▶ [Work required]:
Each entry below is to be extracted exactly.

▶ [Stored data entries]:
+-------+
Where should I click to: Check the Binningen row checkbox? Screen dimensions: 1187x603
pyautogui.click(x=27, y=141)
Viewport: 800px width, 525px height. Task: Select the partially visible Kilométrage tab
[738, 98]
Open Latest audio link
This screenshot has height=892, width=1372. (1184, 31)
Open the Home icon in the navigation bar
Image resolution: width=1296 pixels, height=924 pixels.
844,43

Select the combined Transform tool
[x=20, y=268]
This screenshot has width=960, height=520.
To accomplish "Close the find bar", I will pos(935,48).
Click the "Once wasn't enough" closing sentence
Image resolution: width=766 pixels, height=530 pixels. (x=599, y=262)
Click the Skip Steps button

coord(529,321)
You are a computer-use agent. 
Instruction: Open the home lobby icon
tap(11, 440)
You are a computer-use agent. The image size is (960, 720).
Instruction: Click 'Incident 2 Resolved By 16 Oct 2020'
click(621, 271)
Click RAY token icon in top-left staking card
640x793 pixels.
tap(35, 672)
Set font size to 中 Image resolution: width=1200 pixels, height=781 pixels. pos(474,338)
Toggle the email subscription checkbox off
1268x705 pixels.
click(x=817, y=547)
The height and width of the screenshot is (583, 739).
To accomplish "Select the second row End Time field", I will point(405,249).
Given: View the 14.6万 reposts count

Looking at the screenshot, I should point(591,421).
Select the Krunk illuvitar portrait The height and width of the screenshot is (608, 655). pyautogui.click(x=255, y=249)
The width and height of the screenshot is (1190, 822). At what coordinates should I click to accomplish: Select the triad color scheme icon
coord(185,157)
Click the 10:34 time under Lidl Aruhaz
+-------+
▶ [Response to the task]:
Where should I click to: Check the Binningen row checkbox? Screen dimensions: 1187x603
pyautogui.click(x=27, y=141)
Viewport: 800px width, 525px height. Task: Select the partially visible Kilométrage tab
[738, 98]
Open Latest audio link
This screenshot has height=892, width=1372. (1184, 31)
Open the Home icon in the navigation bar
Image resolution: width=1296 pixels, height=924 pixels.
844,43

Select the combined Transform tool
[x=20, y=268]
This screenshot has width=960, height=520.
To accomplish "Close the find bar", I will pos(935,48).
Click the "Once wasn't enough" closing sentence
Image resolution: width=766 pixels, height=530 pixels. (x=599, y=262)
Click the Skip Steps button

coord(529,321)
You are a computer-use agent. 
Instruction: Open the home lobby icon
tap(11, 440)
You are a computer-use agent. The image size is (960, 720).
Instruction: Click 'Incident 2 Resolved By 16 Oct 2020'
click(621, 271)
Click RAY token icon in top-left staking card
640x793 pixels.
tap(35, 672)
Set font size to 中 Image resolution: width=1200 pixels, height=781 pixels. pos(474,338)
Toggle the email subscription checkbox off
1268x705 pixels.
click(x=817, y=547)
The height and width of the screenshot is (583, 739).
To accomplish "Select the second row End Time field", I will point(405,249).
Given: View the 14.6万 reposts count

Looking at the screenshot, I should point(591,421).
Select the Krunk illuvitar portrait The height and width of the screenshot is (608, 655). pyautogui.click(x=255, y=249)
The width and height of the screenshot is (1190, 822). At what coordinates should I click to accomplish: Select the triad color scheme icon
coord(185,157)
Click the 10:34 time under Lidl Aruhaz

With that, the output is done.